A new study from the American Heart Association summarizes the state-of-the-science of genomic medicine, the study of the health effects of the molecular interactions of a person's unique genes for studying cardiovascular traits and disorders and for therapeutic screening.

The promise of genomic medicine is to be able to use a patient's specific genetic material to make a personalized forecast of their risk for heart disease, and if they develop disease, predict its course and determine the particular medications that are more likely to help with their disease.

Over the next decade, as we learn about the cardiovascular disease at the molecular level, the hope is that they can develop therapies that will take advantage of this knowledge and be able to either treat or potentially cure disease.

DNA and RNA are two types of molecules found in most living organisms. DNA contains genetic information that is "translated" by means of RNA into proteins and metabolites, the tiny components that form cells and which play many other critical roles in the body. While genes, which are made up of DNA, carry traits inherited from your ancestors and are relatively stable during your lifetime, their "translation" can be altered by environmental factors, such as tobacco smoke, diet, and exercise, for example.

Genomic medicine looks at all the types of molecular variation, from the DNA and RNA to the microorganisms in the human gut that seem to play an increasingly important role in maintaining health, and it seeks to find associations between patterns in these data and health outcomes.

An example of a genomic medicine that is currently available to doctors is a noninvasive blood test for heart transplant patients, which measures the levels of 11 different RNA molecules to determine whether the patient's immune system is rejecting the transplant. While biopsies are considered relatively safe, there are risks, costs and discomfort for the patient.

The hope is that with genomic medicine, there will be hundreds of examples of noninvasive tests like this that doctors can do to better forecast and better manage disease.

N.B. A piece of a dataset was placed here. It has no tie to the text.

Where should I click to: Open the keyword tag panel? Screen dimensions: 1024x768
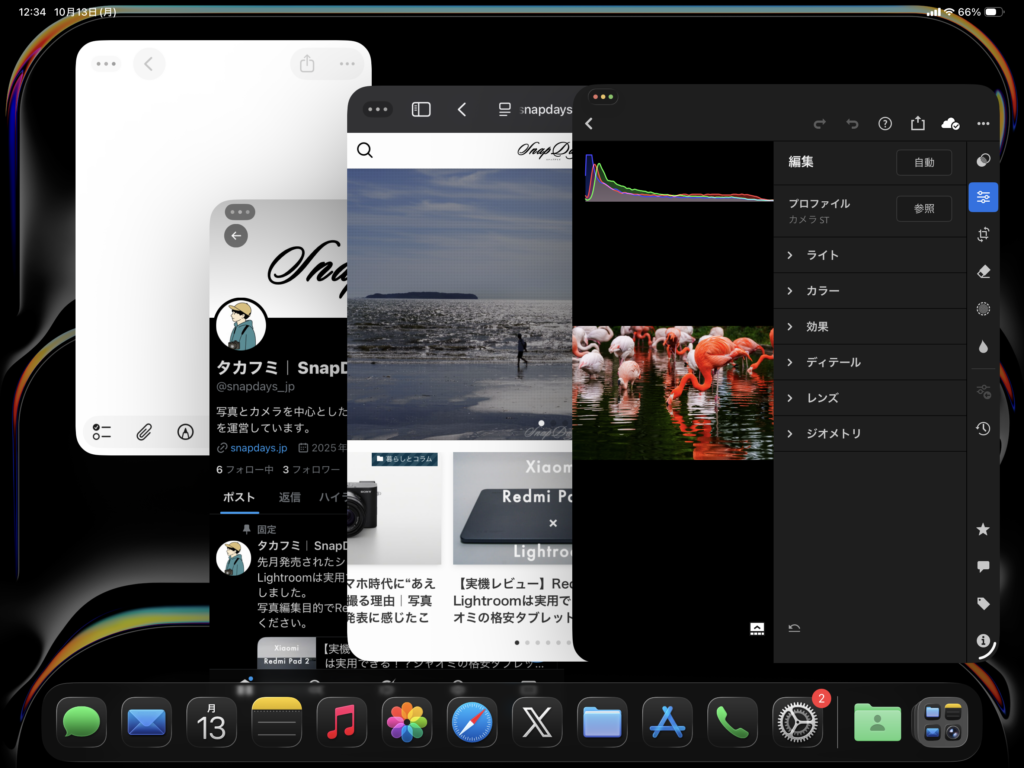click(x=983, y=603)
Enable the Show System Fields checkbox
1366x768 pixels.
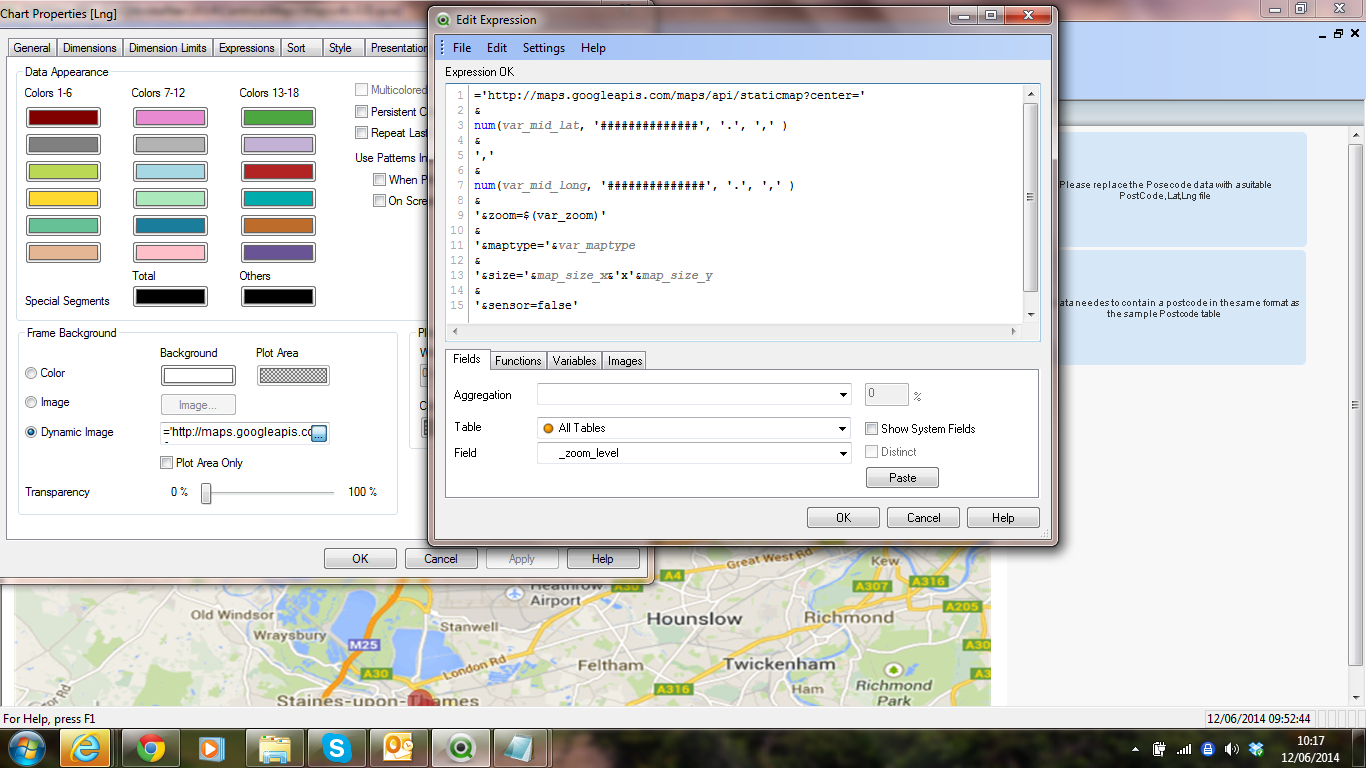click(x=872, y=429)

Researchers similarly hope that induced pluripotent stem cells (iPSCs), stem cells that are grown from mature cells in the body, such as skin or blood, and can be converted into any type of cell can provide clinicians with a noninvasive method to learn more about a person's risk of cardiovascular disease and test potential treatments before they are given to a patient.

The use of iPSCs is still in early testing and not yet available to patients, but the preliminary results are promising. With induced pluripotent stem cells, they will be able to determine upfront which medications are going to work better and get a sense of a medication's potential side effects.